Document excerpt =
********************

I met Zachary Hands, the Democrat candidate for Carroll County Commissioner District 3, at the Westminster Memorial Day Parade. We continued our campaign camaraderie throughout primary early voting at the Westminster Senior Center. I like Mr. Hands, but that does not mean that I want him in positions of power, particularly as it pertains to my children, their education, and their future.

What does the candidacy of Zachary Hands have to do with the Board of Education beyond non-voting member status and budget oversight? Since 2018, Hands has been employed full time as the assistant to the state superintendent of schools. When Michael Zimmer ran for commissioner in 2006, the Carroll County Ethics Commission ruled that he should resign from substitute teaching, a position deemed a (perceived) conflict of interest. Zimmer similarly cautioned fellow educator Dennis Frazier during his 2014 run for commissioner. Frazier did not heed this advice, but the ethics board concluded that it was not a conflict of interest for him to serve two masters, albeit as significantly more than a substitute teacher.

********************

Saved entries =

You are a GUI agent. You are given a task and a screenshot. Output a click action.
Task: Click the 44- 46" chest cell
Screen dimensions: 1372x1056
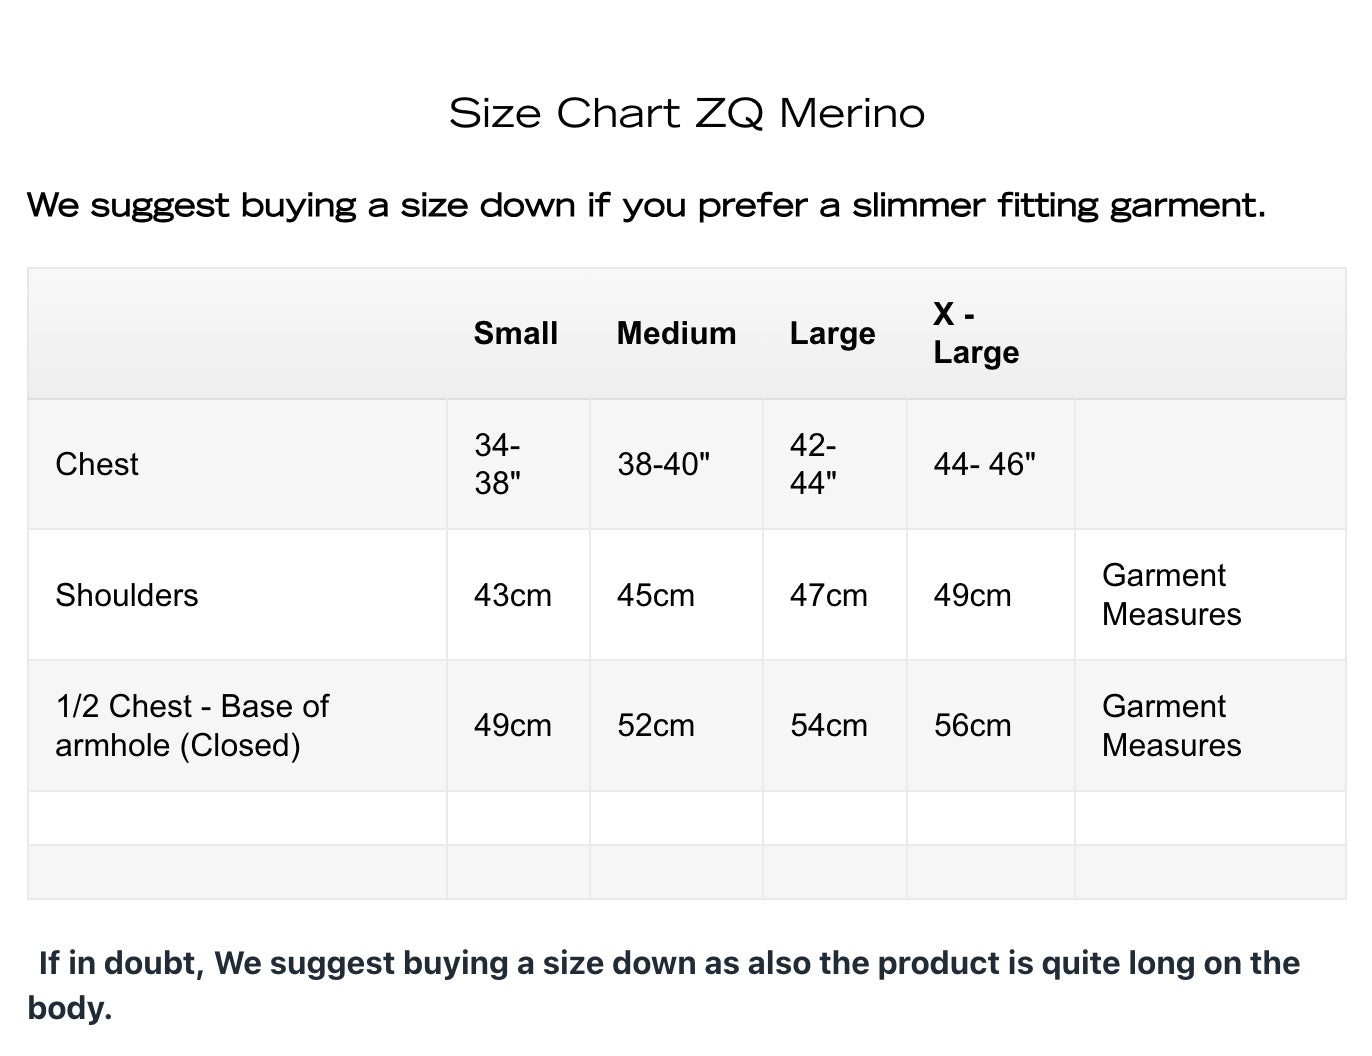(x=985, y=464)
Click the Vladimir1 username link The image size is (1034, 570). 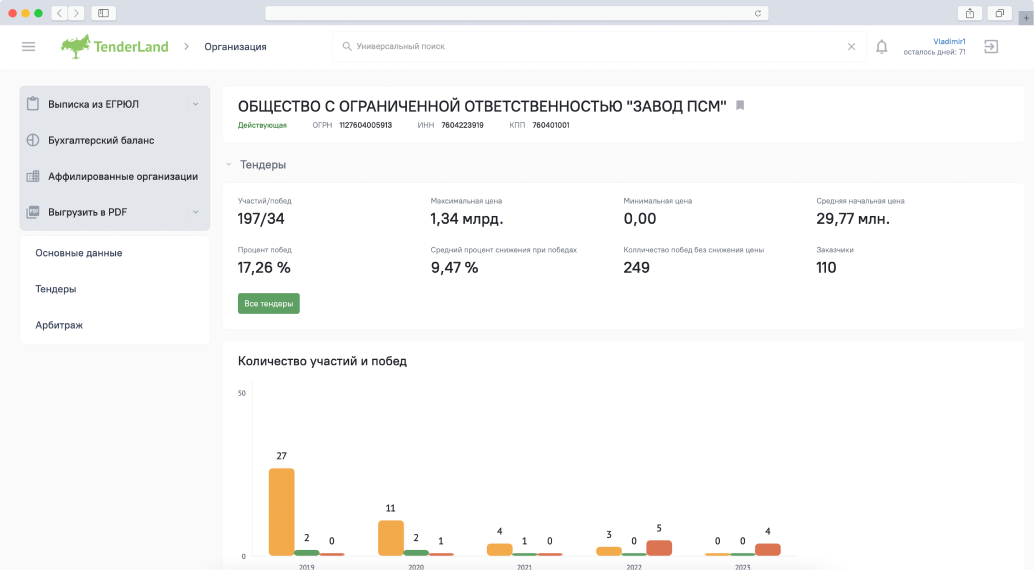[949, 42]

********************

Instructions for the task =
Pick up the commentary on Zachary Hands's run for Carroll County commissioner right after its last sentence, leaving the rows aside.

Answer to the exercise =
Presently, Carroll County struggles to exert sovereignty and maintain a distinct identity that represents the ideologies of its constituents, free from impositions of failed Annapolis cookie-cutter policies and Baltimore templates. The Blueprint for Maryland’s Future is such an example of the one-size-fits-all pitfall, one that Hands espouses on his campaign website. Per the Ethics Commission, there are no potential ethics violations to submit for consideration unless and until Hands is elected commissioner. At that point, an influential state Board of Education employee could potentially vertically integrate the Democratic platform and his own personal ideology at both the state and county levels. Unless, of course, Hands resigns from his lucrative state position.

Even if the Ethics Commission allows Hands to maintain his state position, does that mean that a truly ethical decision has been made? Is the Ethics Commission infallible, with a history of ignoring precedent for personal or prevailing public sentiment? More importantly, can Carroll County afford to wait until after the election to adjudicate the ethical question and to determine whether further Annapolis encroachment through a state Board of Education employee is what it wants and needs?